*WHAT IS BEING ASKED:*
From the entries below, transcribe exactly the lines between the line holding "The height and width of the screenshot is (546, 970)." and the line holding "Task: Go to the SEO label text", inclusive; skip all other lines.

Segment Start: TASK MATERIAL

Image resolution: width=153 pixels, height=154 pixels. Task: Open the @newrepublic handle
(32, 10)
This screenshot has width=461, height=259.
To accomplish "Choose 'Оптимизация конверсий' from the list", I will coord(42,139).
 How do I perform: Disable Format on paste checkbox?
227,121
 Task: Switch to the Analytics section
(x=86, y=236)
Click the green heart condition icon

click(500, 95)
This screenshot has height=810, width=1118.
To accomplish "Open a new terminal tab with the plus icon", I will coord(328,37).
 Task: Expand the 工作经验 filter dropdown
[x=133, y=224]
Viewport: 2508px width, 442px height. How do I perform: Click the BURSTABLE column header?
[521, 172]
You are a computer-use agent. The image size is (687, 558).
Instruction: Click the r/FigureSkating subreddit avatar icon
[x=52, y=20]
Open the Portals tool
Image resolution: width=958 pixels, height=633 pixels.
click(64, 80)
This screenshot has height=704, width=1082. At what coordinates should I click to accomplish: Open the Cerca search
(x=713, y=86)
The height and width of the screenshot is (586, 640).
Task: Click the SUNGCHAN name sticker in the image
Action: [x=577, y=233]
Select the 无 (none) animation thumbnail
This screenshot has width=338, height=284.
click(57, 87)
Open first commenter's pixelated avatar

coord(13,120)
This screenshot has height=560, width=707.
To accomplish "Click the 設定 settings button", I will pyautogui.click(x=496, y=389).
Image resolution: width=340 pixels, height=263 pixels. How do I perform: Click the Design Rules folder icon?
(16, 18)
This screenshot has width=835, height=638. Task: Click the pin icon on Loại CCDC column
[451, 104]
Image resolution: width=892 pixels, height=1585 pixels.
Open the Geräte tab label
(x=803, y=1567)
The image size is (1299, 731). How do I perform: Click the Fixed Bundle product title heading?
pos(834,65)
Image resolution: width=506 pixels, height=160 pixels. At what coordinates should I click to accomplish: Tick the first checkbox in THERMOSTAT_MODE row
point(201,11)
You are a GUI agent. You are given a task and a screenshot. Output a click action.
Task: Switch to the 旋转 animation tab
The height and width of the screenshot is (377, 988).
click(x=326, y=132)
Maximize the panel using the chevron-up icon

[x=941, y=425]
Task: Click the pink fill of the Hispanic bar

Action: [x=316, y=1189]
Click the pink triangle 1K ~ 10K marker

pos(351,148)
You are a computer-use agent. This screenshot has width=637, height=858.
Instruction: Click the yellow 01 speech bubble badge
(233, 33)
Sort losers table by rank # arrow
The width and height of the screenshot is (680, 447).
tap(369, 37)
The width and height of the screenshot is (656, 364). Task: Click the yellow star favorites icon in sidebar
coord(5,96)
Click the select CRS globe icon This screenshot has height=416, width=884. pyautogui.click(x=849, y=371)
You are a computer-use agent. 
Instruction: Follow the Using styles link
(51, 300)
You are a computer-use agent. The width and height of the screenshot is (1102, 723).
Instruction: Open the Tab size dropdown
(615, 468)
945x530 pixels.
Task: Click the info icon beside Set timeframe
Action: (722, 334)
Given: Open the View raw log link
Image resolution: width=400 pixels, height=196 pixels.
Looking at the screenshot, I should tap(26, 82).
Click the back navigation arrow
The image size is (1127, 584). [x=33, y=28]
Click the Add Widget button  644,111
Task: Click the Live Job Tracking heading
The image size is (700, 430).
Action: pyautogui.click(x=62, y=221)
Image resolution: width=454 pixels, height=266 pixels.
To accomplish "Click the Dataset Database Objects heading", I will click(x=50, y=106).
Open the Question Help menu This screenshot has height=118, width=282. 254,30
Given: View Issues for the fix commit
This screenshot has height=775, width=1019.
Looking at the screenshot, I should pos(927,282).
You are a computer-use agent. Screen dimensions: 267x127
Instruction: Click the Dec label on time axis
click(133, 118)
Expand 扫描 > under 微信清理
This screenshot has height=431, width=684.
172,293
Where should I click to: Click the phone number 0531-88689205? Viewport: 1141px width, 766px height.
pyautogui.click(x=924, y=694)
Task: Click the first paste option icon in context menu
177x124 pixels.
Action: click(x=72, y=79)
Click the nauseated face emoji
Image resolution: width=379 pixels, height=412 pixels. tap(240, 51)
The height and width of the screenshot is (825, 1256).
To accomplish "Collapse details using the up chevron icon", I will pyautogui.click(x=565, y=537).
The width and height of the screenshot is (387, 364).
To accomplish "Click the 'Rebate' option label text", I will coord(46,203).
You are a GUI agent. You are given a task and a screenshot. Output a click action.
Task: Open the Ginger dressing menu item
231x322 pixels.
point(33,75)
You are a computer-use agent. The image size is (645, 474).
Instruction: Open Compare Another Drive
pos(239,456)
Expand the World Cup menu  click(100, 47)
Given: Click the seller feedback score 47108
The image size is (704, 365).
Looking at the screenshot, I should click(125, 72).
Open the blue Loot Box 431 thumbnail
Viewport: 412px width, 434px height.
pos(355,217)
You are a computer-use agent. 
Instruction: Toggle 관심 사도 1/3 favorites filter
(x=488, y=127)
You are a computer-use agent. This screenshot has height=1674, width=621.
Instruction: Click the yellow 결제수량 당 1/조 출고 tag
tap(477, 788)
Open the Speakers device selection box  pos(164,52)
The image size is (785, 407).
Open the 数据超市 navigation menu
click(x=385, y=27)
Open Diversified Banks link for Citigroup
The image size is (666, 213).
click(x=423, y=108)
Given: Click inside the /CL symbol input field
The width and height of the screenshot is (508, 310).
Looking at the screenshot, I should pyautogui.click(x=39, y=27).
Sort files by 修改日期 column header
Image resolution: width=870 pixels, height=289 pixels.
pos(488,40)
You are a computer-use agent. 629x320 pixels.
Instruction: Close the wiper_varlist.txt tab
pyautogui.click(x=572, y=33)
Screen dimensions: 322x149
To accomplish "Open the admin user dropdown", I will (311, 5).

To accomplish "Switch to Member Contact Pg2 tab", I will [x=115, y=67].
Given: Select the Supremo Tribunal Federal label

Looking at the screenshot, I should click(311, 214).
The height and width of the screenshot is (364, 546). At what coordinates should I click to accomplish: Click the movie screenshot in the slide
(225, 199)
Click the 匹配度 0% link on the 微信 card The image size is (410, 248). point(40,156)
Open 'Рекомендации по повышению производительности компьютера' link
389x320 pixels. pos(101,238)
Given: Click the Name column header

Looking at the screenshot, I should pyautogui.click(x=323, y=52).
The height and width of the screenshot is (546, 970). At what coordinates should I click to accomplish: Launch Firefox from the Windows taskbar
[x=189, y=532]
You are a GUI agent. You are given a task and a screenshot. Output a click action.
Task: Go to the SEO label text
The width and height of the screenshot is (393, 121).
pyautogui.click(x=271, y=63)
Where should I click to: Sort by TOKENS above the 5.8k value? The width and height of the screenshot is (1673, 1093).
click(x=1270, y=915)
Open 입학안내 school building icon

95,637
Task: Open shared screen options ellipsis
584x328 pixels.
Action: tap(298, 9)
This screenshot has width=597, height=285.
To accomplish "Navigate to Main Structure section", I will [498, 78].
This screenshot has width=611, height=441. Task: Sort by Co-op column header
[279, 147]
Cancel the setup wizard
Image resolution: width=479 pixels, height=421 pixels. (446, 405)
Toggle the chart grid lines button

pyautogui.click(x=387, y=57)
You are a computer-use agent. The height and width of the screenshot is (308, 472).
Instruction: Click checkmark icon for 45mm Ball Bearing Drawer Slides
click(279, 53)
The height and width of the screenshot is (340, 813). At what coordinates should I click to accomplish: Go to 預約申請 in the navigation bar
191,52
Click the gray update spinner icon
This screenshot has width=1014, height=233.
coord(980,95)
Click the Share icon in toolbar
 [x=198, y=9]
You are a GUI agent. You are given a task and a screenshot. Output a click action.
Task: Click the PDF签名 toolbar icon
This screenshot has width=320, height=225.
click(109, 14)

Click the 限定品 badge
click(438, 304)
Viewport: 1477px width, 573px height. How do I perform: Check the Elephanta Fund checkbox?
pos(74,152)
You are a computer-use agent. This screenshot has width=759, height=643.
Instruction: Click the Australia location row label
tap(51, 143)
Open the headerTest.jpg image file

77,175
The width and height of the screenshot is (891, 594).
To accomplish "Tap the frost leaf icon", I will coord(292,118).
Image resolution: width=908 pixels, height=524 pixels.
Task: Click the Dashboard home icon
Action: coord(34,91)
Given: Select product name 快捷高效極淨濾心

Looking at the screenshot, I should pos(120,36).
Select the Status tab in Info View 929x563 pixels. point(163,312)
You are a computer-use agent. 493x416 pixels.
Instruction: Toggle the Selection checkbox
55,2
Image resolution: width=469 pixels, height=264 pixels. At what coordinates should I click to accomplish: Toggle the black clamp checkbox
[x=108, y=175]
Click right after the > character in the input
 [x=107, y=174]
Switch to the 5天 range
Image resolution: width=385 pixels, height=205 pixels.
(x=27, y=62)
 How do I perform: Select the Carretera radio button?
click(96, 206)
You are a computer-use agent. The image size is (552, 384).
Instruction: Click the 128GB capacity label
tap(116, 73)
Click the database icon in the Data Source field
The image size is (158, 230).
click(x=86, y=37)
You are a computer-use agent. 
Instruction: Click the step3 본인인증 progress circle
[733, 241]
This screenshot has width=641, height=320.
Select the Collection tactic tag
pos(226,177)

Segment End: TASK MATERIAL

*RESULT OF THIS TASK:*
The height and width of the screenshot is (546, 970). At what coordinates should I click to accomplish: Launch Firefox from the Windows taskbar
[x=189, y=532]
You are a GUI agent. You are given a task and a screenshot. Output a click action.
Task: Go to the SEO label text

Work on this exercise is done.